──────── Material proporcionado ────────

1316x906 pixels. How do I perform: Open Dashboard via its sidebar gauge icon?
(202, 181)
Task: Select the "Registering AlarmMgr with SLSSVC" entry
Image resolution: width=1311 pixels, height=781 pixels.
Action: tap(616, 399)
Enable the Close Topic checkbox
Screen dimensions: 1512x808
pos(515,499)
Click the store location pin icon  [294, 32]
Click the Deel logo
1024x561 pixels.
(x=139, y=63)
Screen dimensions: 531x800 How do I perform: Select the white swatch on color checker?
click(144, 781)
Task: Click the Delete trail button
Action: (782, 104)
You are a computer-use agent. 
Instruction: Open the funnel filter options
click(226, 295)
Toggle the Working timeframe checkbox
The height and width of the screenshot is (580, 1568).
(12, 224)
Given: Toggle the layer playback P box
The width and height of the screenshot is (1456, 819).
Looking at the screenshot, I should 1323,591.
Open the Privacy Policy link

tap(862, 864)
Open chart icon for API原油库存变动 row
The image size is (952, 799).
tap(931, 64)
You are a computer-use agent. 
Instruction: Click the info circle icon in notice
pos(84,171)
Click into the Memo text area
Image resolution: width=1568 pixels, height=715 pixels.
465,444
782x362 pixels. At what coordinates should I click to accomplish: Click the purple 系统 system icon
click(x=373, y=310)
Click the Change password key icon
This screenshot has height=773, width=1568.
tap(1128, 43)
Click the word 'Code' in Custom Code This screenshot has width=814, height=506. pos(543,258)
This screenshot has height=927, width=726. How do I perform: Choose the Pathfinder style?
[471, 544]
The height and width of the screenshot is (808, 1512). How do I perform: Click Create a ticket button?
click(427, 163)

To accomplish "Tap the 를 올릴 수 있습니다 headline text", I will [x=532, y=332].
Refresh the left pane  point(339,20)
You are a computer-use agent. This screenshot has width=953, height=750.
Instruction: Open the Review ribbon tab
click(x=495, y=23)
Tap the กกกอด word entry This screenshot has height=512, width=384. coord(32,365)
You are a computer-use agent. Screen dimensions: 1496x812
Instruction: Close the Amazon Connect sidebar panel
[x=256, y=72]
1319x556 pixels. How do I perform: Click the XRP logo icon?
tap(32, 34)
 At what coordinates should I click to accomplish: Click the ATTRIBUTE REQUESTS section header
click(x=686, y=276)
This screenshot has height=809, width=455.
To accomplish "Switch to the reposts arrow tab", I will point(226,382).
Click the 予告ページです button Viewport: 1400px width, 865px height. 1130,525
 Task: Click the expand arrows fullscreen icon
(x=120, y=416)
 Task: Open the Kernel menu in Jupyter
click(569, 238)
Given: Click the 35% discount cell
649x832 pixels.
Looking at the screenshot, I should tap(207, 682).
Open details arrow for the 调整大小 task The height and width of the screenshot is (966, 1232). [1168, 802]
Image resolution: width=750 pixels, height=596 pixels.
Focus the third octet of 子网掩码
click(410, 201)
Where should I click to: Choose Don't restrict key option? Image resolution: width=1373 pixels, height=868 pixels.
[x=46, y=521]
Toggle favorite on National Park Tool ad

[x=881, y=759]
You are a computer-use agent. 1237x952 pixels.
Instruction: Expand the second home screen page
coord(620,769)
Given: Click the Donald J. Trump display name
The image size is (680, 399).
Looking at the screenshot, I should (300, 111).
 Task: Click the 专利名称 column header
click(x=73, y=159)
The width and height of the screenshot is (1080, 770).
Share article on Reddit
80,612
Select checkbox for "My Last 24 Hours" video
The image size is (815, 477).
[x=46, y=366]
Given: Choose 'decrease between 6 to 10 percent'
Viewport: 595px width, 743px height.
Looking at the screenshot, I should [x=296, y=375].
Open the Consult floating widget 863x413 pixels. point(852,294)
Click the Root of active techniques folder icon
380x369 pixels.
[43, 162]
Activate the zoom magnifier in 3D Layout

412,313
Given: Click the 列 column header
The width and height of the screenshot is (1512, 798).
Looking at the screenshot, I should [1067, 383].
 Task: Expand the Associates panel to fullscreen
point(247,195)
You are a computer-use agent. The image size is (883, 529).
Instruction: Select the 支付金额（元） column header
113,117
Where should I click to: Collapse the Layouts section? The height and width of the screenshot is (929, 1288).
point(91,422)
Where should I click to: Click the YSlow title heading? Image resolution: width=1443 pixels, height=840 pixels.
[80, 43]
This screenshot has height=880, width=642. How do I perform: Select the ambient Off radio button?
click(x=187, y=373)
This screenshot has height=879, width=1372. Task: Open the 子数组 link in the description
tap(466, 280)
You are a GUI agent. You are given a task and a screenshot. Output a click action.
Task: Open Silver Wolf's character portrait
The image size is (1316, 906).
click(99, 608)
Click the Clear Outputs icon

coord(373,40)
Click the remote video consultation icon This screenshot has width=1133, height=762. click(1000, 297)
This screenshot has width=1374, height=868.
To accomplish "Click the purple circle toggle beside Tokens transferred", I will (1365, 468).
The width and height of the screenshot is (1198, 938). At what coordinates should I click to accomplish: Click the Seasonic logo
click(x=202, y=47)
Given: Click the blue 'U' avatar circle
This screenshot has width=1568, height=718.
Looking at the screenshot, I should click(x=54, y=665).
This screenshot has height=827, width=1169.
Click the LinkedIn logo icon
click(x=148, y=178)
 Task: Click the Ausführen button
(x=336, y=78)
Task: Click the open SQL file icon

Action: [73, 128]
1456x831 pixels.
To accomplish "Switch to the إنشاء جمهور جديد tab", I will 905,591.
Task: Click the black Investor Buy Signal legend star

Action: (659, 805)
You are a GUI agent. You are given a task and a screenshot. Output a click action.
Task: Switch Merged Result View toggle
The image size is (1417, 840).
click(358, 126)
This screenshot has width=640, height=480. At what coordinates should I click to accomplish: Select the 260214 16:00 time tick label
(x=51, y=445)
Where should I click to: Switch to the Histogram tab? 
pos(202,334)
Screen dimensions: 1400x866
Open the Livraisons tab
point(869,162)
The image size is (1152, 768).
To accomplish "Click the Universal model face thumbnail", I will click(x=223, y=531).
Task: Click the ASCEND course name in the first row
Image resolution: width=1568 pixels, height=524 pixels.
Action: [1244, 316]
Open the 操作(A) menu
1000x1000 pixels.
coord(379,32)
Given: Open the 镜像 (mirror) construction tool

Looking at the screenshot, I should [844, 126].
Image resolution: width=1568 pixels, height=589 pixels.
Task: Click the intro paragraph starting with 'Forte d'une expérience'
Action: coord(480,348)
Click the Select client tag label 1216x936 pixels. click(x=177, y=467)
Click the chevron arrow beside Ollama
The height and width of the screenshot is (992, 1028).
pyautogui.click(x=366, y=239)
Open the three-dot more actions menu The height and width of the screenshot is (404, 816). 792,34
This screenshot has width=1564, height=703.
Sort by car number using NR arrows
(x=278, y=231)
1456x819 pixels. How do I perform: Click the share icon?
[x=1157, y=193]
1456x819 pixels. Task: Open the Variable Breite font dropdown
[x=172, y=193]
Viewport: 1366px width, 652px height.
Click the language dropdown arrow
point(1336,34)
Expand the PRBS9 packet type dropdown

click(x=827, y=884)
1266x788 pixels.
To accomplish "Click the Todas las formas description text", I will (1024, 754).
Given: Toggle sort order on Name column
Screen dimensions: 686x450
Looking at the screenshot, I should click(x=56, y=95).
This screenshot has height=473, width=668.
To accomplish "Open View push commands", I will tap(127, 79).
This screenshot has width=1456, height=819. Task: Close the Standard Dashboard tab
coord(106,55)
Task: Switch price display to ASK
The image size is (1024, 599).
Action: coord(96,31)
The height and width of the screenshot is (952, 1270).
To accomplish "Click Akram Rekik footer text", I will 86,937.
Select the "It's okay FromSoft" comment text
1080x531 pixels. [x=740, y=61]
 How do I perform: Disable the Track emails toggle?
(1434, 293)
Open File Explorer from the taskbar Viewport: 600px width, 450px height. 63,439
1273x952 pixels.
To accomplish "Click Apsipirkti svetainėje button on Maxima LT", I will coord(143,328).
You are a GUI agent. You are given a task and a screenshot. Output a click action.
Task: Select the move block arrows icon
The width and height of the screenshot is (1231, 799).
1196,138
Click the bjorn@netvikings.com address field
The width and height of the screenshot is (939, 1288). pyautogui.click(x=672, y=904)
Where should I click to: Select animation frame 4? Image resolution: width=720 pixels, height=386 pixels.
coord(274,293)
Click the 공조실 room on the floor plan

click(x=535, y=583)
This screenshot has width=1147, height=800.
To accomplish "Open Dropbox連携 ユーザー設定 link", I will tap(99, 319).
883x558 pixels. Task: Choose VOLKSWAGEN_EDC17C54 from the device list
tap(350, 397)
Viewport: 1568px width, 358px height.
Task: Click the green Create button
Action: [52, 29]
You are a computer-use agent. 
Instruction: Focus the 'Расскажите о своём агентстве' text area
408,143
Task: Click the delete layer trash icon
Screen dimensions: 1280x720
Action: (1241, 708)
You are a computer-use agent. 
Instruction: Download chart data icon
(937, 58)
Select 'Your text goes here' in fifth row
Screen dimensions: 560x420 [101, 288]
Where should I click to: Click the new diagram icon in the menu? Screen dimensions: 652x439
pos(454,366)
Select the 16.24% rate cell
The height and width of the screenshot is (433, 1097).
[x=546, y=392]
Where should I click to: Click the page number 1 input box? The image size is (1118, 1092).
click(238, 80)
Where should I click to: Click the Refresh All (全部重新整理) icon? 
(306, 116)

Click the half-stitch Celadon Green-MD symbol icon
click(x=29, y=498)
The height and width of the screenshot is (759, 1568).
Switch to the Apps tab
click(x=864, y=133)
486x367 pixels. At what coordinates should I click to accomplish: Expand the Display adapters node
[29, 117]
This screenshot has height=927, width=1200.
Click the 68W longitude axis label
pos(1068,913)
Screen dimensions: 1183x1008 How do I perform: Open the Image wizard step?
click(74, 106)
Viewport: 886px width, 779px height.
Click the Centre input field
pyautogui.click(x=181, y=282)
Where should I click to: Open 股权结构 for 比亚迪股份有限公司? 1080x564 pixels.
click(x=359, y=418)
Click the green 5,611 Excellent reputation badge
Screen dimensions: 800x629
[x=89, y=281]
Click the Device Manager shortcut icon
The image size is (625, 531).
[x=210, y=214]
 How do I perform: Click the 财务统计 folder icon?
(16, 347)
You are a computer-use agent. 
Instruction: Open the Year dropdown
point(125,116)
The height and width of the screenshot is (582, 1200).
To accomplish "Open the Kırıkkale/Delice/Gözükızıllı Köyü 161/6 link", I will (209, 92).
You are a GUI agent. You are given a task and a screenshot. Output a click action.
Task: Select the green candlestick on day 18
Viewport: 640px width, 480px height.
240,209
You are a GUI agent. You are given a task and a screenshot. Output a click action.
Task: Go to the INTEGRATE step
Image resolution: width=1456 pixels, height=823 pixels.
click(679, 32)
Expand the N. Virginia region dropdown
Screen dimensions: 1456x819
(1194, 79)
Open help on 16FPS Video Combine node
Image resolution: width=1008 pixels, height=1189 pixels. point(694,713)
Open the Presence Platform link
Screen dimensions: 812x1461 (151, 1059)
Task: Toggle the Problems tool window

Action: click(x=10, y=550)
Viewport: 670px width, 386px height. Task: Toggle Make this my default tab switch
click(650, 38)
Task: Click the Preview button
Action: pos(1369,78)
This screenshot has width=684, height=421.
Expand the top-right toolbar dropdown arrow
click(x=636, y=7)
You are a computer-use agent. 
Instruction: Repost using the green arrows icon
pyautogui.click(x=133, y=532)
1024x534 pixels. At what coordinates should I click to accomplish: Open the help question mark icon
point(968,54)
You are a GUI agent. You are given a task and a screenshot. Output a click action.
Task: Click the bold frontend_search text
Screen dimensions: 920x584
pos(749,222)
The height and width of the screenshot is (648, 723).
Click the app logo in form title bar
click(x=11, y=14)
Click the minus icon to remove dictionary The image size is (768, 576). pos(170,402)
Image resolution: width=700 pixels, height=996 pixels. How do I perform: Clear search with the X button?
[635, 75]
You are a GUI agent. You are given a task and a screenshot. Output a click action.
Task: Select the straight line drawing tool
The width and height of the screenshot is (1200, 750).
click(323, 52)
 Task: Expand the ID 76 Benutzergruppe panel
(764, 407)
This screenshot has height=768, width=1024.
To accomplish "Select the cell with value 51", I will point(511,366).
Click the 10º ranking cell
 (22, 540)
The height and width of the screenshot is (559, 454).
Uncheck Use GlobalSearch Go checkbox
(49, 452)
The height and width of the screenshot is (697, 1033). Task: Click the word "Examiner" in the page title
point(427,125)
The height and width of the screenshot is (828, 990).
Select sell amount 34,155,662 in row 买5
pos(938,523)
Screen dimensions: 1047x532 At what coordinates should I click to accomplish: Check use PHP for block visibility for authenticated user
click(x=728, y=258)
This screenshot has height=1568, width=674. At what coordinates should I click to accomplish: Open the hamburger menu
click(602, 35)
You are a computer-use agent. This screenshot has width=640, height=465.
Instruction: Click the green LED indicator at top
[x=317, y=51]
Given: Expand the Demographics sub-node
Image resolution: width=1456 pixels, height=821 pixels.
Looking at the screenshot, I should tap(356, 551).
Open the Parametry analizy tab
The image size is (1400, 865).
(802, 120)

────────

[Tarea a realizar]: Copia sin cambios las líneas del material que van desde la que contiene "Where should I click to: Select" hasta la que contiene "will tap(99, 319).", ambas incluidas.

[Respuesta del ejercicio]:
Where should I click to: Select animation frame 4? Image resolution: width=720 pixels, height=386 pixels.
coord(274,293)
Click the 공조실 room on the floor plan

click(x=535, y=583)
This screenshot has width=1147, height=800.
To accomplish "Open Dropbox連携 ユーザー設定 link", I will tap(99, 319).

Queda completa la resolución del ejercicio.